Objectives: Tuberculosis (TB) poses a serious health risk in Turkey and globally and is often difficult to diagnose. It may be sometimes necessary to obtain bronchoalveolar lavage (BAL) and, in some cases, biopsy samples via bronchoscopy to acquire an adequate sample. Our aim is to assess the contribution of transbronchial lung biopsy (TBLB) alongside BAL in diagnosing TB. In addition, we will evaluate the risk of pneumothorax associated with TBLB and determine the overall risk-benefit ratio.
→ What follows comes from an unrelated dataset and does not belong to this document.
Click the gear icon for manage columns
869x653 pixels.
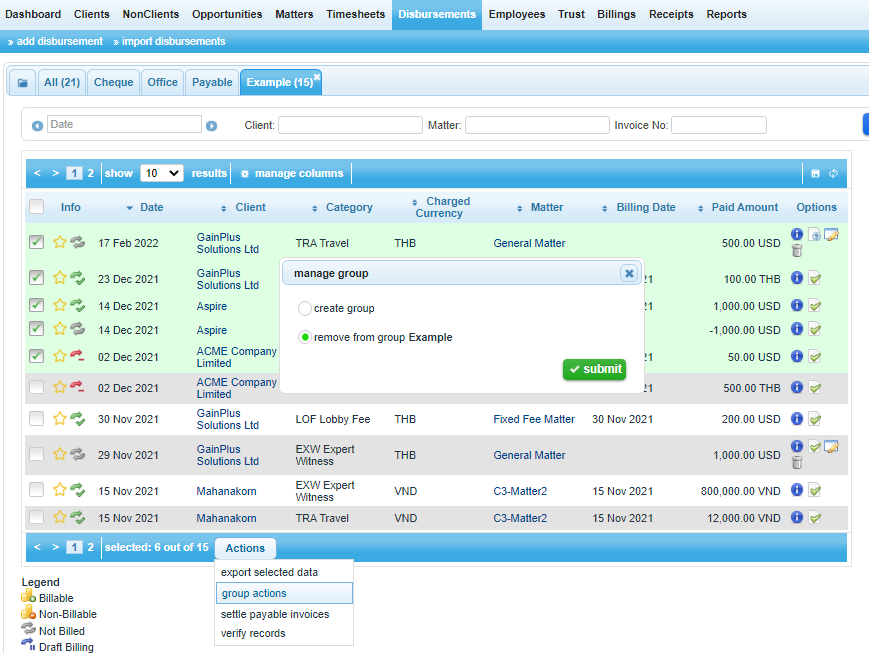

Methods: Flexible fiberoptic bronchoscopy (FFB) reports performed for suspected TB between March 2011 and July 2018 were retrospectively reviewed. Patients who had both BAL and tissue samples taken via TBLB were included in the study. Of the 606 patients included, age, sex, the lung area where the biopsy was taken, BAL and biopsy AFB and culture results, and complications such as pneumothorax and chest tube application were recorded.
Results: A total of 606 patients were included in the study. Of these, 391 patients were male (64.5%) and 215 were female (35.5%). A total of 37 (6.1%) patients had a positive culture for TB. Nineteen (59.4%) patients were positive on both BAL and tissue culture, while 5 patients were only positive on tissue culture. Pneumothorax developed in 34 patients (5.6%), 28 of whom required a chest tube.
Conclusion: Using various modalities such as BAL and TBLB together for diagnosing pulmonary TB can be advantageous when appropriate, particularly given the absence of significant complications during the procedure. Our findings indicate that incorporating TBLB alongside BAL impacted the diagnosis of pulmonary TB.